Perhaps that is why Pakistan's government is fumbling to respond. Ordinarily loquacious spokesmen have gone mute. The usual promotion of elaborate conspiracy theories will no doubt resume soon, but the best that Asif Zardari, the president, could manage was a bluff and unconvincing denial that Pakistan is home to fanatics and terrorists in an op-ed for the Washington Post.
What happens next? In 2001 America invaded Afghanistan, kicking off its ten-year misadventure in that country, because the Taliban harboured Mr bin Laden at the time. It looks to some, now, as if Pakistan was next in line to play host to al-Qaeda’s leader. Colder relations with the Americans must surely be expected, while Pakistan fumbles for some sort of explanation.

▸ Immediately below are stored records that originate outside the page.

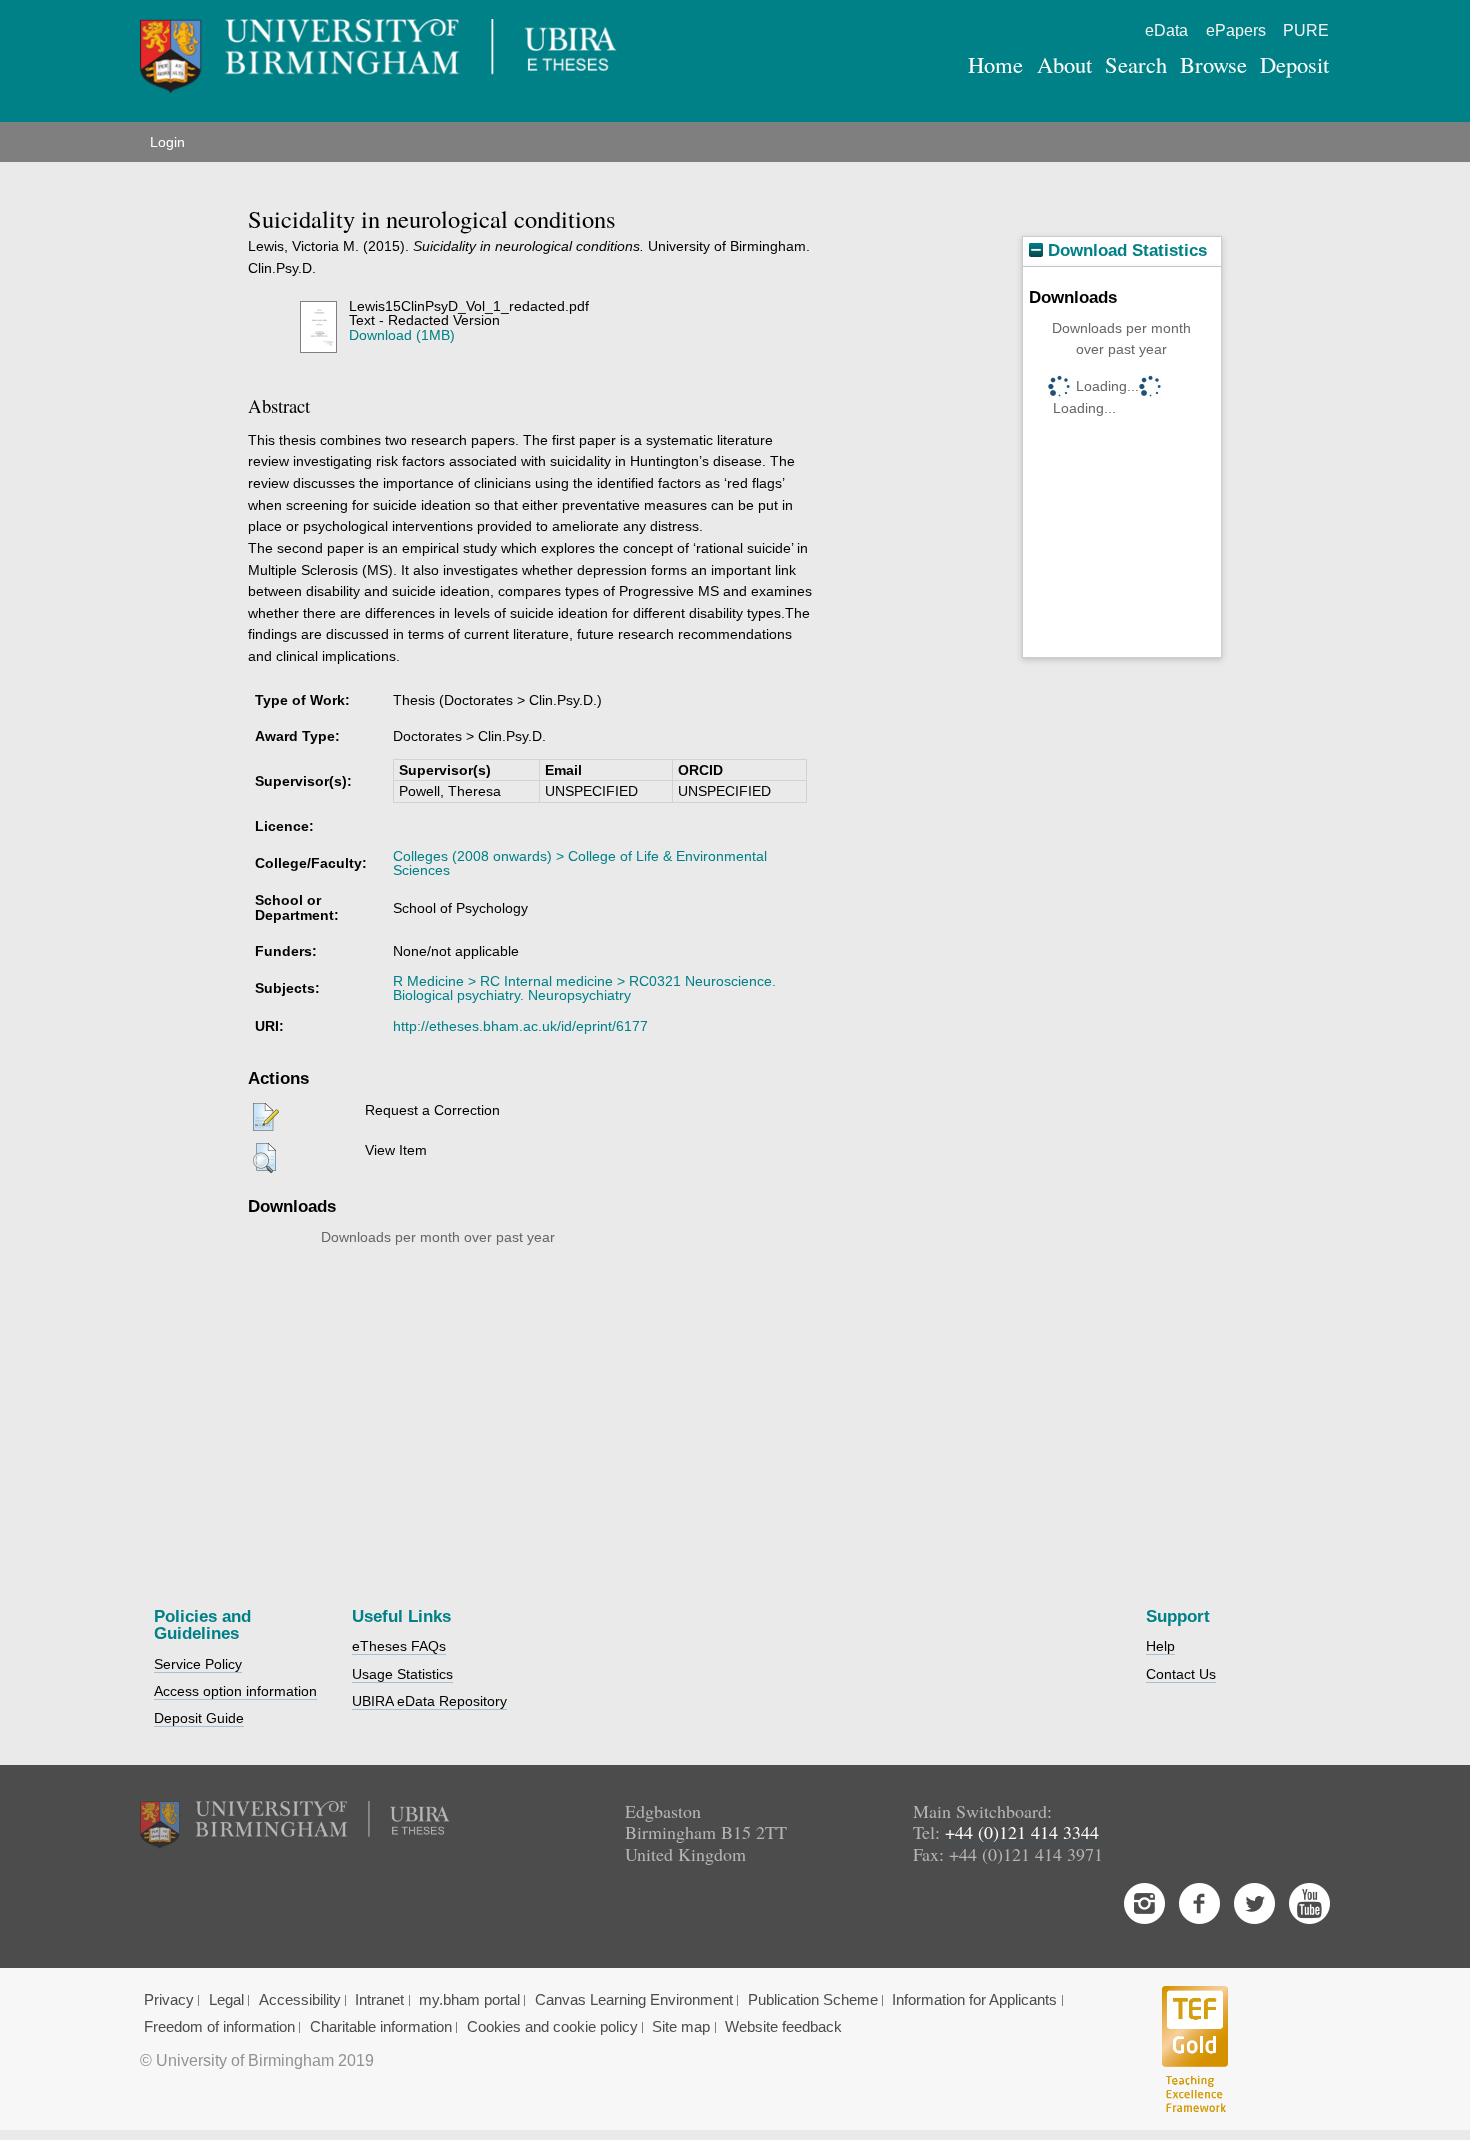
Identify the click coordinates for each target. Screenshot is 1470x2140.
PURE (1306, 30)
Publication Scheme (813, 2000)
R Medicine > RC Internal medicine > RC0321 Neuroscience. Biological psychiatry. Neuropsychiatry (584, 988)
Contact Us (1181, 1674)
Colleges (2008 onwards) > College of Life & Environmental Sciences (580, 863)
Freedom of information (219, 2027)
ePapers (1236, 30)
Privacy (169, 2000)
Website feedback (783, 2027)
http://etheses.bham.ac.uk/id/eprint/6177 (520, 1026)
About (1064, 64)
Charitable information (381, 2027)
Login (167, 142)
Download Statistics (1125, 250)
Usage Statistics (402, 1674)
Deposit (1294, 64)
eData (1166, 30)
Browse (1213, 64)
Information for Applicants (974, 2000)
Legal (226, 2000)
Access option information (235, 1691)
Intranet (379, 2000)
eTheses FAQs (399, 1646)
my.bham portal (469, 2000)
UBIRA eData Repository (429, 1701)
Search (1136, 64)
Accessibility (300, 2000)
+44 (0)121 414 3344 (1022, 1832)
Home (995, 64)
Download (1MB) (402, 335)
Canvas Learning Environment (634, 2000)
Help (1160, 1646)
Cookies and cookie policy (552, 2027)
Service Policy (198, 1664)
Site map (681, 2027)
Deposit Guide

Small bits of black metal wreckage strew a wheat field beside number 25, evidence of the American helicopter that crashed during the raid in which Mr bin Laden was killed. These are being hastily gathered by schoolboys and equally excited foreign correspondents. Other evidence of the operation may disappear just as quickly. Some residents of this corner of Abbottabad say that Pakistani spooks rounded up witnesses and near neighbours, and perhaps those who have been too talkative to the press. Some witnesses who were chatty a few hours after Mr bin Laden was killed seem to be clamming up.